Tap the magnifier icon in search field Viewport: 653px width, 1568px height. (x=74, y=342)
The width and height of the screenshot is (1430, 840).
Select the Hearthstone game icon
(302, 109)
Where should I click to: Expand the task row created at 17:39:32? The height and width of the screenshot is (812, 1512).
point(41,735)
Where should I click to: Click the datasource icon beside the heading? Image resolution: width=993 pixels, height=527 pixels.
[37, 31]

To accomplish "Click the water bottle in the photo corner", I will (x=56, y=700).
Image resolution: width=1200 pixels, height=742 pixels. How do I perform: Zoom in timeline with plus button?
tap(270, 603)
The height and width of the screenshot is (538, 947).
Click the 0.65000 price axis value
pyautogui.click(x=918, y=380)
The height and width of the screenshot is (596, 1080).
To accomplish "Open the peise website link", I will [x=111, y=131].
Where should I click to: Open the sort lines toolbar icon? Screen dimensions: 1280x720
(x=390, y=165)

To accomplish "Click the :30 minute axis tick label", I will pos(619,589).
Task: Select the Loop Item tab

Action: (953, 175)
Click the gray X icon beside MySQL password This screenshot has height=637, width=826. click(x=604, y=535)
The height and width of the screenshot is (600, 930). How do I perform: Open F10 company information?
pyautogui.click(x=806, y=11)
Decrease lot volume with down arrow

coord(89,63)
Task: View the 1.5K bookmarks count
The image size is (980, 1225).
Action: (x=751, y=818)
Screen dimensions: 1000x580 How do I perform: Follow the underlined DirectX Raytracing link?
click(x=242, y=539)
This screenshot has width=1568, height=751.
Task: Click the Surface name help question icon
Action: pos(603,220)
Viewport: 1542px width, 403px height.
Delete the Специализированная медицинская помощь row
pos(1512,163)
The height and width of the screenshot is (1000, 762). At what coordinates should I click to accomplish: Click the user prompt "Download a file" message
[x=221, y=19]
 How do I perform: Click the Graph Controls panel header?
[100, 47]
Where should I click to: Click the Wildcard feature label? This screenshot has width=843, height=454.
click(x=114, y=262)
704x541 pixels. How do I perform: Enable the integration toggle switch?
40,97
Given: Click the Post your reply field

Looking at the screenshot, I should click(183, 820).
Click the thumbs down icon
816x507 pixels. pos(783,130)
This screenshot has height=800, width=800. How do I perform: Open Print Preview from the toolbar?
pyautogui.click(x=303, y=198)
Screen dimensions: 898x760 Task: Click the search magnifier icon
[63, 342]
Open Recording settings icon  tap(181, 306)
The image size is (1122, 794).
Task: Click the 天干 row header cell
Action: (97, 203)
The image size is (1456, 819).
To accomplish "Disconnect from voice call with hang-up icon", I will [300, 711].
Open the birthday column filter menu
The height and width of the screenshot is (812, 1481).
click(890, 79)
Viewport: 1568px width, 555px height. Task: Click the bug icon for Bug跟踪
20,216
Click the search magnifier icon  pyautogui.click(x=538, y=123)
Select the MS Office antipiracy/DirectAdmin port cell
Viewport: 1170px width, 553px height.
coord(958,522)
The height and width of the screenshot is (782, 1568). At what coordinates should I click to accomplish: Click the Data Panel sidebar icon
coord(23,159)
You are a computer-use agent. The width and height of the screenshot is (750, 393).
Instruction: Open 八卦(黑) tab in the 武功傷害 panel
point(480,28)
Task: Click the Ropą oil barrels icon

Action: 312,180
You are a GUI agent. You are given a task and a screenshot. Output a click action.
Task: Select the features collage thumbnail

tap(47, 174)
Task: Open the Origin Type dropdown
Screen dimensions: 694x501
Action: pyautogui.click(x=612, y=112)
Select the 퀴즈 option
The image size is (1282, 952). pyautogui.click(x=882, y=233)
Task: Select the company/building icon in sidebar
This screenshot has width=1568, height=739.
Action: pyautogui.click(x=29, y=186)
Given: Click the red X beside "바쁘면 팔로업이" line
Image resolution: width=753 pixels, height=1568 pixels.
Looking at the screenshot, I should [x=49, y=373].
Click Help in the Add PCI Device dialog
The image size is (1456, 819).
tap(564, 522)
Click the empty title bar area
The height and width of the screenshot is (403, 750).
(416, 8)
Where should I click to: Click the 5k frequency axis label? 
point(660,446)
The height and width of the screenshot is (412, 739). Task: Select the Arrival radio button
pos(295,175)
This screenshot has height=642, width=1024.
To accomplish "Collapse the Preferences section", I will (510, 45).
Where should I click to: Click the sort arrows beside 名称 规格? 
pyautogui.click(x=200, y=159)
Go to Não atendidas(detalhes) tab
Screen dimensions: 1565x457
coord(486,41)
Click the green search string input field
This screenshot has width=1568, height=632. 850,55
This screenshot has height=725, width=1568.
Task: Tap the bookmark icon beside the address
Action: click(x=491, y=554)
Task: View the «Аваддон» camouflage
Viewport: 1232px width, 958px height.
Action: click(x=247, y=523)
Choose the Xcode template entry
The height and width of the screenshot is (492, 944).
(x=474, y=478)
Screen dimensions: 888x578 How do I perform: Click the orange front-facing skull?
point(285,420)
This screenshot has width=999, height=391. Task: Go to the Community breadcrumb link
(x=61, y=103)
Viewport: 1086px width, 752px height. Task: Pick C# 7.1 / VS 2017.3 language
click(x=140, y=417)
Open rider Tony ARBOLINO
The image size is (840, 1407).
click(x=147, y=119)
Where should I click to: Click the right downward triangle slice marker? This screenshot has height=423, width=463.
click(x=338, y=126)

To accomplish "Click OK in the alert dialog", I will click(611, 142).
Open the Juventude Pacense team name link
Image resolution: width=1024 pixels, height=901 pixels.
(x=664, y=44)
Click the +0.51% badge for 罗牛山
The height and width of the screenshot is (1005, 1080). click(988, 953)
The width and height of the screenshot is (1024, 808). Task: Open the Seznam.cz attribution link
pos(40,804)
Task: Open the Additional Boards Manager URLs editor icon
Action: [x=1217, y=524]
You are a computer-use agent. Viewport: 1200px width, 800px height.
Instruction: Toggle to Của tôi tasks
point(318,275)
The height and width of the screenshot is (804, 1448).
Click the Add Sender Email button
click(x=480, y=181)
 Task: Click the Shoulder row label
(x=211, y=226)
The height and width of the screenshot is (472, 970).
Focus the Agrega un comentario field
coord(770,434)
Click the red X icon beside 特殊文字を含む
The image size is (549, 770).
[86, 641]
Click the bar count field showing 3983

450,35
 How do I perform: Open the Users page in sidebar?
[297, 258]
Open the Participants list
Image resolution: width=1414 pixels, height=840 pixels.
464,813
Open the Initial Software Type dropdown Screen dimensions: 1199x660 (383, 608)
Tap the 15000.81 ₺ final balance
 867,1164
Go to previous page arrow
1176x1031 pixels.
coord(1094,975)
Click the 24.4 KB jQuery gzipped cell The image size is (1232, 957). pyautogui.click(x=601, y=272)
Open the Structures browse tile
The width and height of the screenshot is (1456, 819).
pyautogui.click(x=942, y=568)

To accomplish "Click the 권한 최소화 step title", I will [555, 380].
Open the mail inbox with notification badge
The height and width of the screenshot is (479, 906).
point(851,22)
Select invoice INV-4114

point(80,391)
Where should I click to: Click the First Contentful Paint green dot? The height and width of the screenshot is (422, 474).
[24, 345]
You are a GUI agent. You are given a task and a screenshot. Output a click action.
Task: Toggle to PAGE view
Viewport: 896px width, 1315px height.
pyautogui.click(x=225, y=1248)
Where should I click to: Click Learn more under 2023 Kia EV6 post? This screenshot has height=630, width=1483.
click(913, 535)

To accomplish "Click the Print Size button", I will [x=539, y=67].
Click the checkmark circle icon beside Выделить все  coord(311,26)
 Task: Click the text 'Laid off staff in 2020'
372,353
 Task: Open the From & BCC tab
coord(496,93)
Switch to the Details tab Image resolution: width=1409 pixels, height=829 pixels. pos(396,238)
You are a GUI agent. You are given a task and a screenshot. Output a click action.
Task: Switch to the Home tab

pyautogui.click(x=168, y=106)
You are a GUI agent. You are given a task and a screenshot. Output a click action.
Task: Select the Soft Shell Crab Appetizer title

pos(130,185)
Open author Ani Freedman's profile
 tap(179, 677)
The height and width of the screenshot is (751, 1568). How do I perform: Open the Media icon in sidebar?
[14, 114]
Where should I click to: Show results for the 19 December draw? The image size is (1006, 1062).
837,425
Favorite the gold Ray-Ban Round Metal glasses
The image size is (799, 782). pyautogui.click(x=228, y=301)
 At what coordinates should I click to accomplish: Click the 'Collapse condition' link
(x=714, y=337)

Stated task ->
Reproduce the data from its first line through the line containing "tap(270, 603)", both included, with the requests kept unchanged. Multiply every coordinate in the answers by 2.4 and round each result to a whole number, with halves rounded up.

Solution to this exercise ->
Tap the magnifier icon in search field Viewport: 653px width, 1568px height. (x=178, y=821)
The width and height of the screenshot is (1430, 840).
Select the Hearthstone game icon
(725, 262)
Where should I click to: Expand the task row created at 17:39:32? The height and width of the screenshot is (812, 1512).
point(98,1764)
Where should I click to: Click the datasource icon beside the heading? Image resolution: width=993 pixels, height=527 pixels.
[89, 74]

To accomplish "Click the water bottle in the photo corner", I will (x=134, y=1680).
Image resolution: width=1200 pixels, height=742 pixels. How do I perform: Zoom in timeline with plus button?
tap(648, 1447)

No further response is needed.